Marcus Gunn pupil (afferent pupillary defect)—due to optic nerve damage or severe retinal injury.
-bilateral pupillary constriction when light is shone in affected eye relative to unaffected eye.
Tested with the “swinging flashlight test.”
CN III
CN III has both motor (central) and parasympathetic (peripheral) components.
Motor output to ocular muscles—affected primarily by vascular disease (e.g., diabetes: glucose–>sorbitol) due to decr diffusion of oxygen and nutrients to the interior fibers from compromised vasculature that resides on outside of nerve. Signs: ptosis, “down and out” gaze.
Parasympathetic output—fibers on the periphery are 1st affected by compression (e.g., posterior communicating artery aneurysm, uncal herniation). Signs: diminished or absent pupillary light reflex, “blown pupil” often with “down-and-out” gaze.
Retinal detachment
Separation of neurosensory layer of retina (photoreceptor layer with rods and cones) from outermost pigmented epithelium (normally shields excess light, supports retina)–> degeneration of photoreceptors–>vision loss.
May be 2° to retinal breaks, diabetic traction, inflammatory effusions.
Breaks more common in patients with high myopia and are often preceded by posterior vitreous detachment (flashes and floaters) and eventual monocular loss of vision like a “curtain drawn down.”
Surgical emergency.
Age-related macular degeneration
Degeneration of macula (central area of retina). Causes distortion (metamorphopsia) and eventual loss of central vision (scotomas).
-Dry (nonexudative, > 80%)—deposition of yellowish extracellular material in and beneath Bruch membrane and retinal pigment epithelium (“drusen”) A with gradual decr in vision.
Prevent progression with multivitamin and antioxidant supplements.
-Wet (exudative, 10–15%)—rapid loss of vision due to bleeding 2° to choroidal neovascularization. Treat with anti-vascular endothelial growth factor injections (anti-VEGF) or
laser.
Visual field defects
Meyer loop—inferior retina; loops around inferior horn of lateral ventricle.
Dorsal optic radiation—superior retina; takes shortest path via internal capsule.
- Right anoxia (optic nerve lesion)
- Bitemporal hemianopia (pituitary lesion, chiasm)
- Left homonymous hemianopia (optic tract lesion)

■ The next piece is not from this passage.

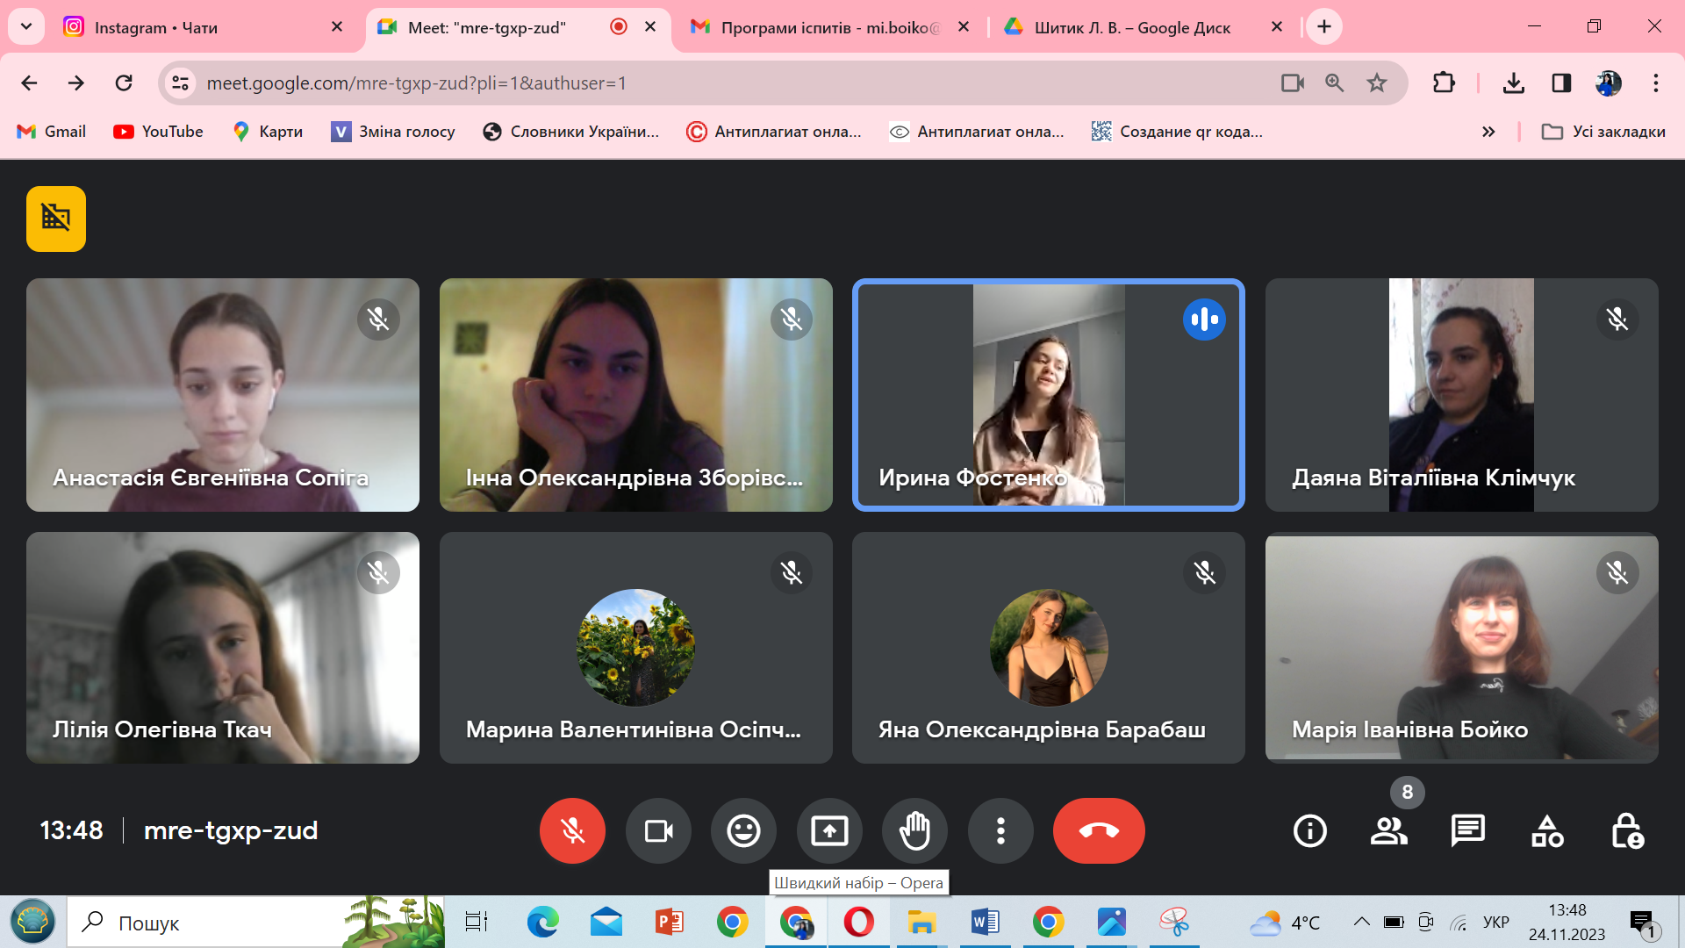Click the side panel toggle in Chrome toolbar
Image resolution: width=1685 pixels, height=948 pixels.
pos(1561,83)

- Left upper quadratic anopia (right temporal lesion, MCA)
- Left lower quadratic anopia (right parietal lesion, MCA)
- Left hemianopia with macular sparing (PCA infarct), macula
- -> bilateral projection to occiput
- Central scotoma (macular degeneration)
Note: When an image hits 1° visual cortex, it is upside
down and left-right reversed.
Internuclear ophthalmoplegia (INO)
Medial longitudinal fasciculus (MLF): pair of tracts that allows for crosstalk between CN VI and CN III nuclei. Coordinates both eyes to move in same horizontal direction. Highly myelinated (must communicate quickly so eyes move at same time). Lesions seen in patients with demyelination (e.g., multiple sclerosis).
Lesion in MLF = INO: lack of communication such that when CN VI nucleus activates ipsilateral lateral rectus, contralateral CN III nucleus does not stimulate medial rectus to fire. Abducting eye gets nystagmus (CN VI overfires to stimulate CN III). Convergence normal.
MLF in MS. When looking left, the left nucleus of CN VI
fires, which contracts the left lateral rectus and stimulates the contralateral (right) nucleus of CN III via the right MLF to contract the right medial rectus.
Directional term (e.g., right INO, left INO) refers to which eye is paralyzed.